Figures
Abstract
Objective
Data on blood pressure trends are scarce or unavailable in Sub-Saharan Africa in general and especially in the Democratic Republic of the Congo. This work addresses this gap by analyzing the dynamics in the prevalence and control of hypertension in a cohort of Congolese adults in South Kivu.
Methods
Two phases of data collection were conducted including a baseline at the beginning in 2012 and a follow up in 2016. The subjects were ≥ 18 years old living in urban (n = 4413) or rural areas (n = 6453). Hypertension was defined as a blood pressure ≥ 140/90 mmHg and/or taking antihypertensive medications. The crude prevalence of hypertension was age-adjusted to the WHO population.
Results
Between 2012 and 2016, there was a significant increase in blood pressure (+2.5/+1.4 mmHg; p = 0.001), age standardized prevalence of hypertension [19.0% vs. 18.0%; OR = 1.05 (1.02–1.08); p<0.0001], and obesity (7.9% to 9.8%; p<0.0001) as well as the proportion of subjects > 60 years old (8.8% to 11.3%; p<0.0001) and those with tachycardia (10.5% to 14.4%; p<0.0001). The number of subjects under treatment of hypertension were statistically non-significant [16.1% vs. 14.3%; p = 0.29), but the level of control of hypertension was significantly reduced by 32.4% in 2016 compared in 2012 (43.5% vs. 64.4%; p = 0.0008).
Conclusion
There was an increase in the prevalence of hypertension as well as cardiovascular-associated risk factors in the population. However, this trend did not increase for treated subjects with no improvements in the level of AHT control. Therefore, improved strategies for the prevention and management of non-communicable diseases are very important in Sub-Saharan Africa.

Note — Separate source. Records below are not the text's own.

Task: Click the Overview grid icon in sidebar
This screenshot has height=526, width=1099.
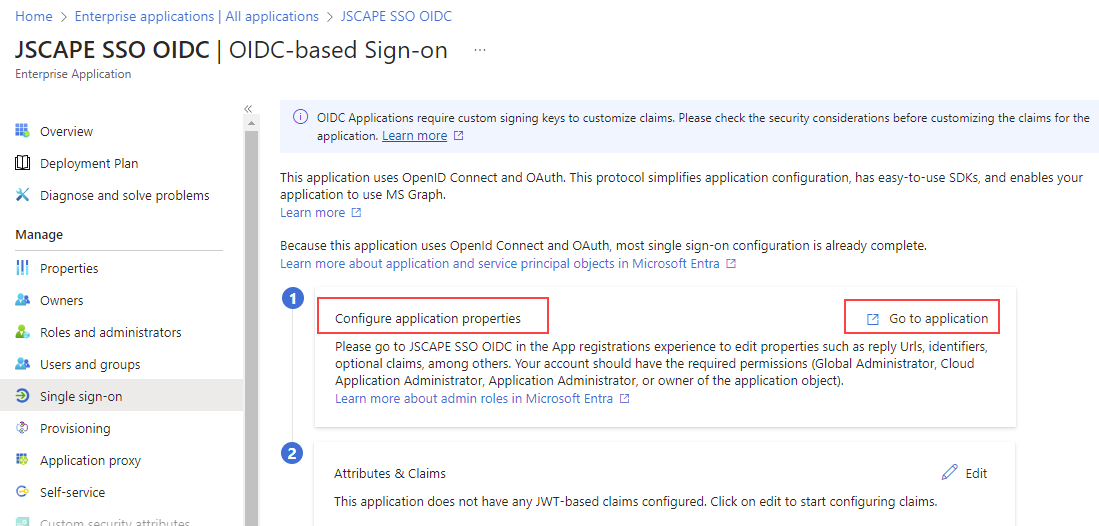Action: 22,131
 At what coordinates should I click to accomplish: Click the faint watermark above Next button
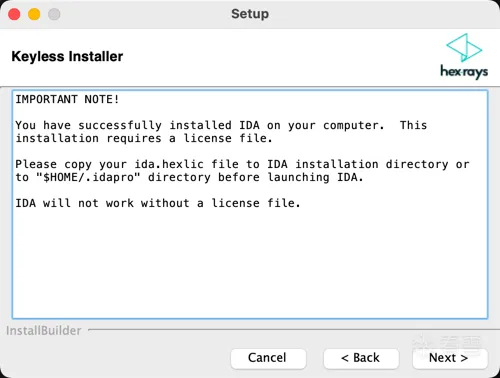(447, 343)
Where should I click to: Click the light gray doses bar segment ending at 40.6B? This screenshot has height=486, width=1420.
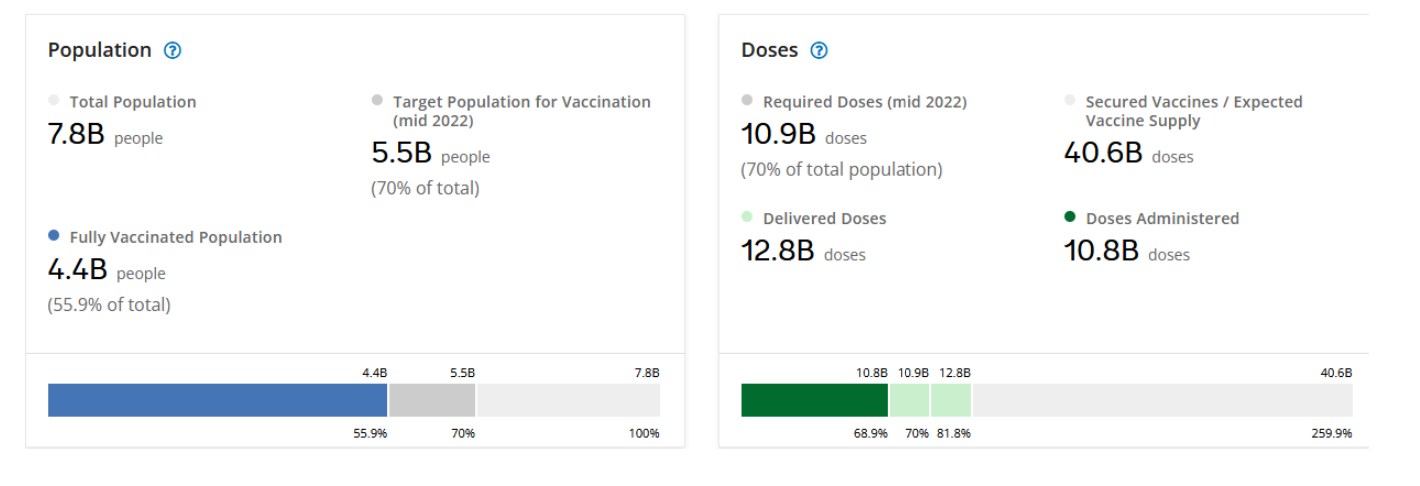point(1162,400)
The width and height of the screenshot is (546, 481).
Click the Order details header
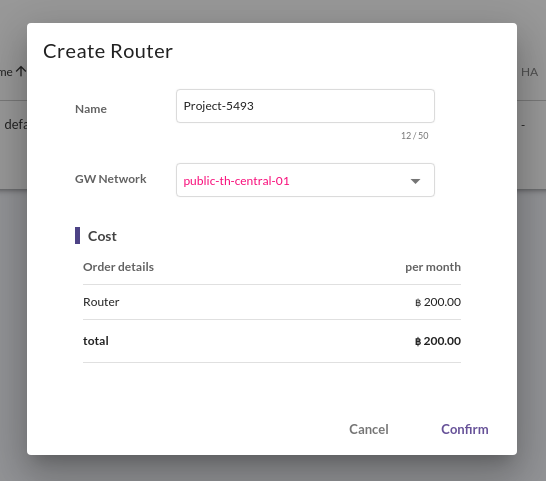pyautogui.click(x=118, y=267)

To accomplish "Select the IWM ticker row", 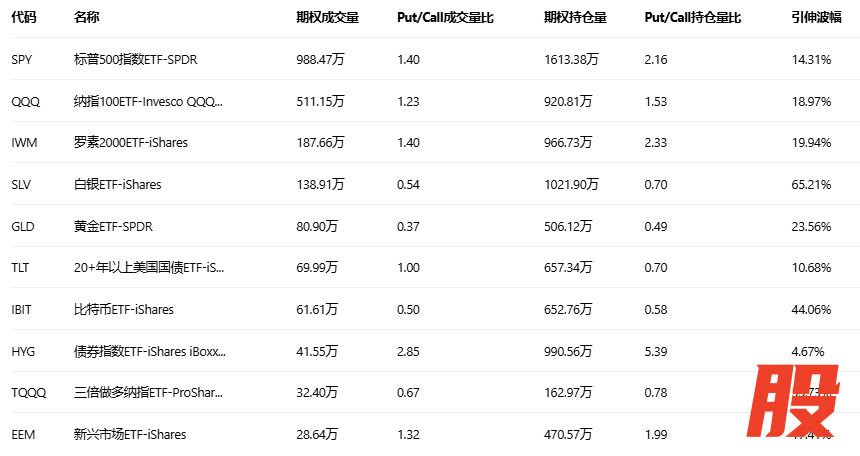I will (24, 143).
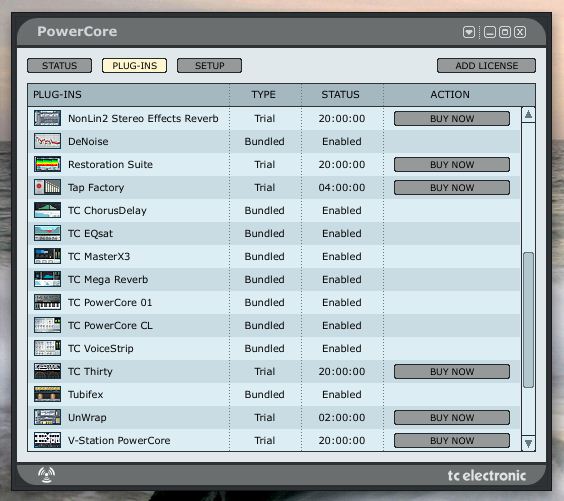The image size is (564, 501).
Task: Click the Restoration Suite plug-in icon
Action: [47, 164]
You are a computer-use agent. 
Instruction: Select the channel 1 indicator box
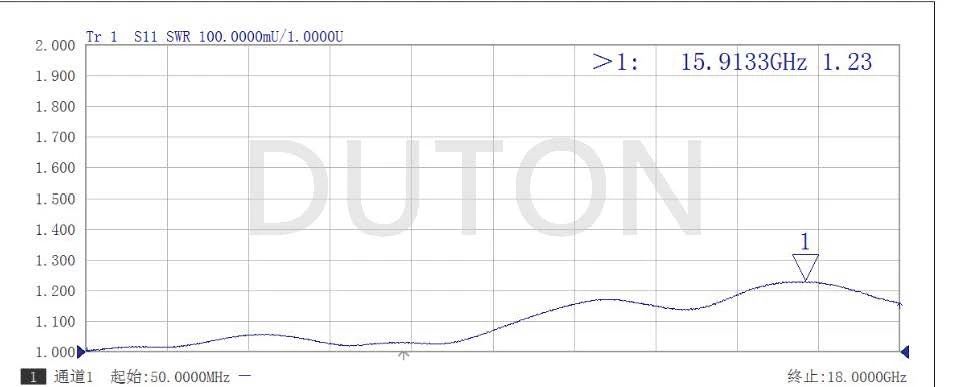click(34, 377)
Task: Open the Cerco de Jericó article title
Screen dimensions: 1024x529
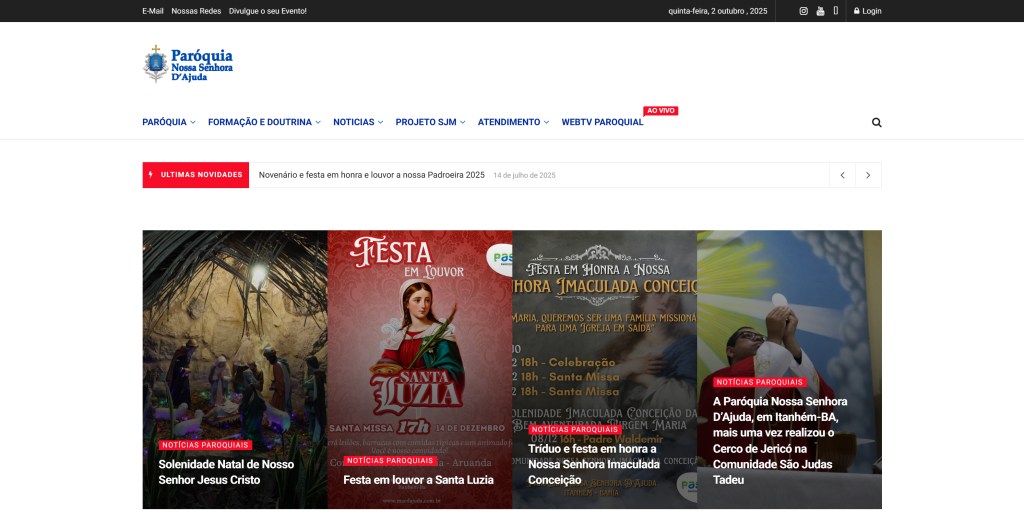Action: tap(780, 440)
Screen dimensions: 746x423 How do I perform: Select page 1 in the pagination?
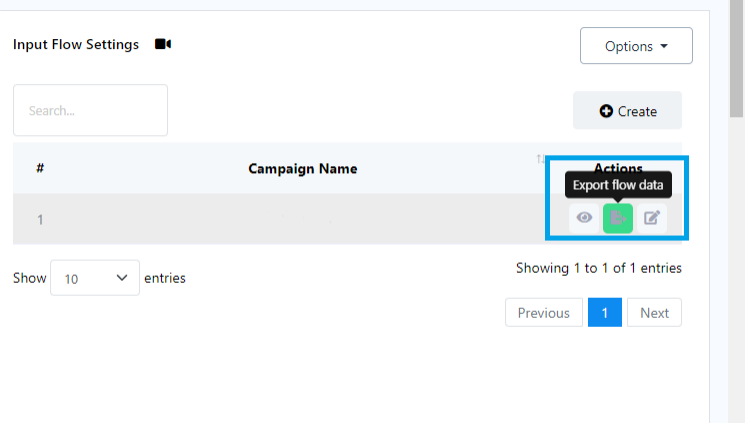click(x=605, y=313)
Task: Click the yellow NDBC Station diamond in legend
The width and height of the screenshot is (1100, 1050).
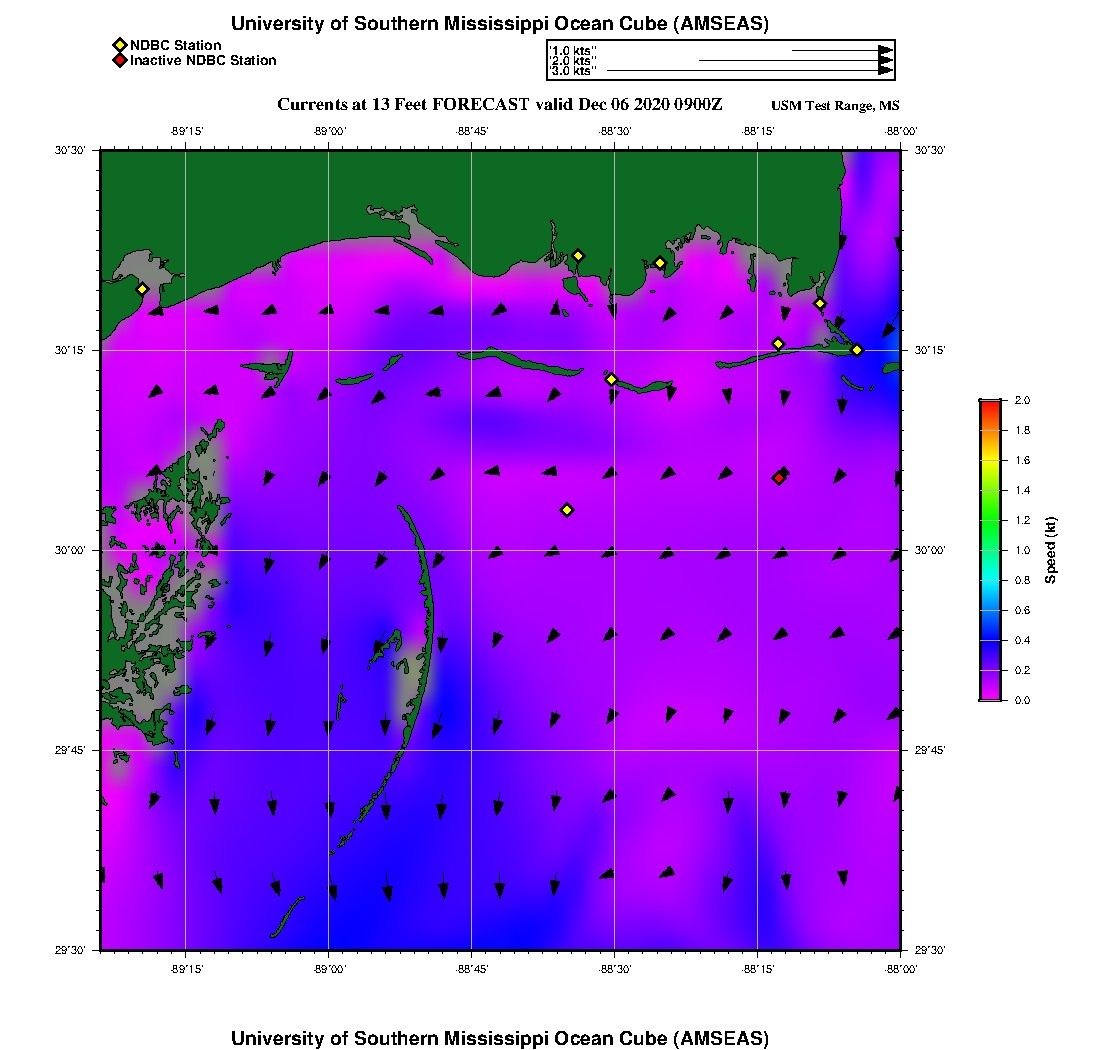Action: pos(119,45)
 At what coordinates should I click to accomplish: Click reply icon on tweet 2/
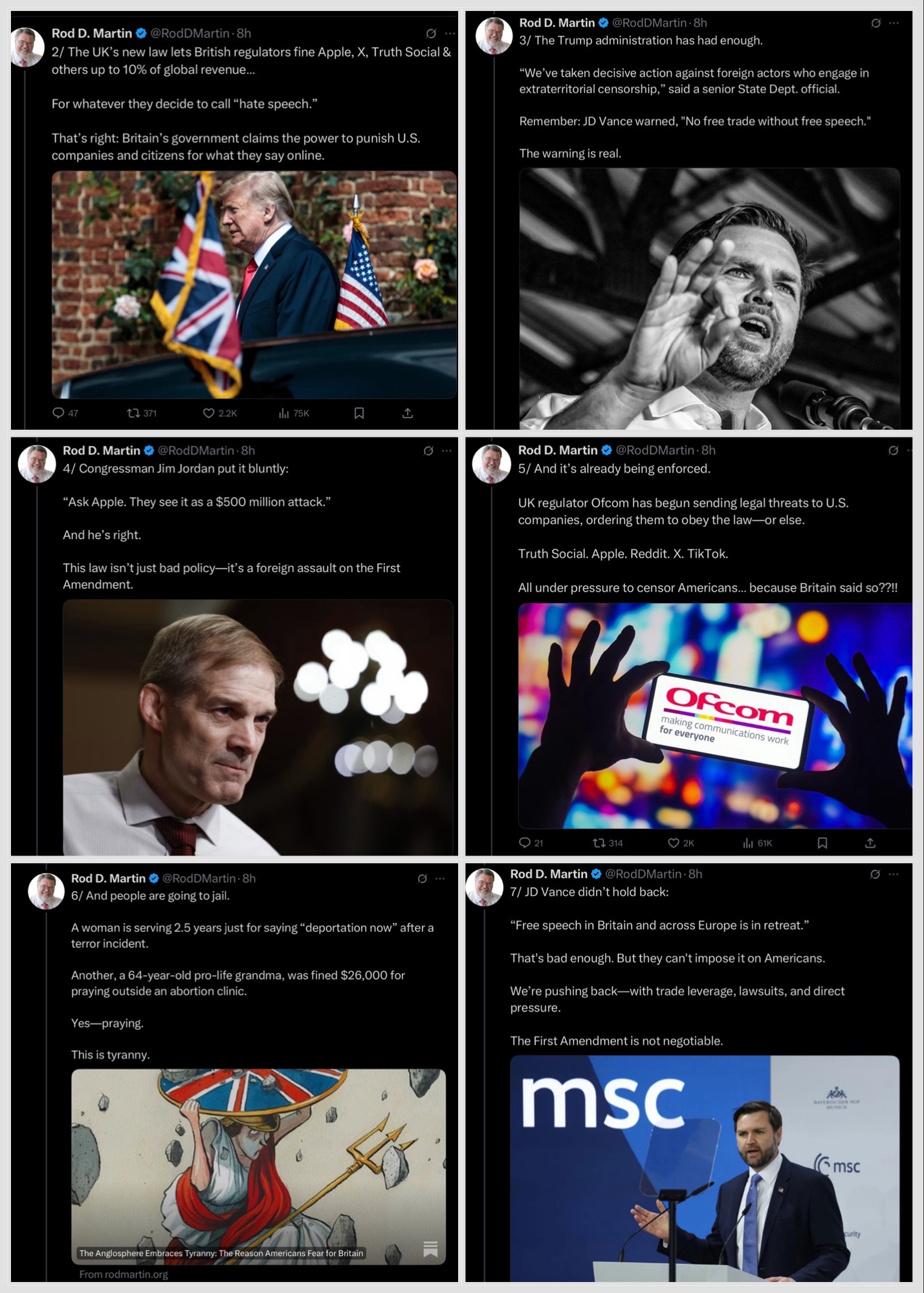click(58, 413)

Citation: Katchunga PB, Mirindi P, Baleke A, Ntaburhe T, Twagirumukiza M, M’buyamba-Kabangu J-R (2019) The trend in blood pressure and hypertension prevalence in the general population of South Kivu between 2012 and 2016: Results from two representative cross-sectional surveys—The Bukavu observational study. PLoS ONE 14(8): e0219377. https://doi.org/10.1371/journal.pone.0219377
Editor: Sonak D. Pastakia, Purdue University, UNITED STATES
Received: January 26, 2019; Accepted: June 21, 2019; Published: August 8, 2019
Copyright: © 2019 Katchunga et al. This is an open access article distributed under the terms of the Creative Commons Attribution License, which permits unrestricted use, distribution, and reproduction in any medium, provided the original author and source are credited.
Data Availability: All relevant data are available within the paper, its Supporting Information files, and within the Open Science Framework repository at https://osf.io/yrv6c/.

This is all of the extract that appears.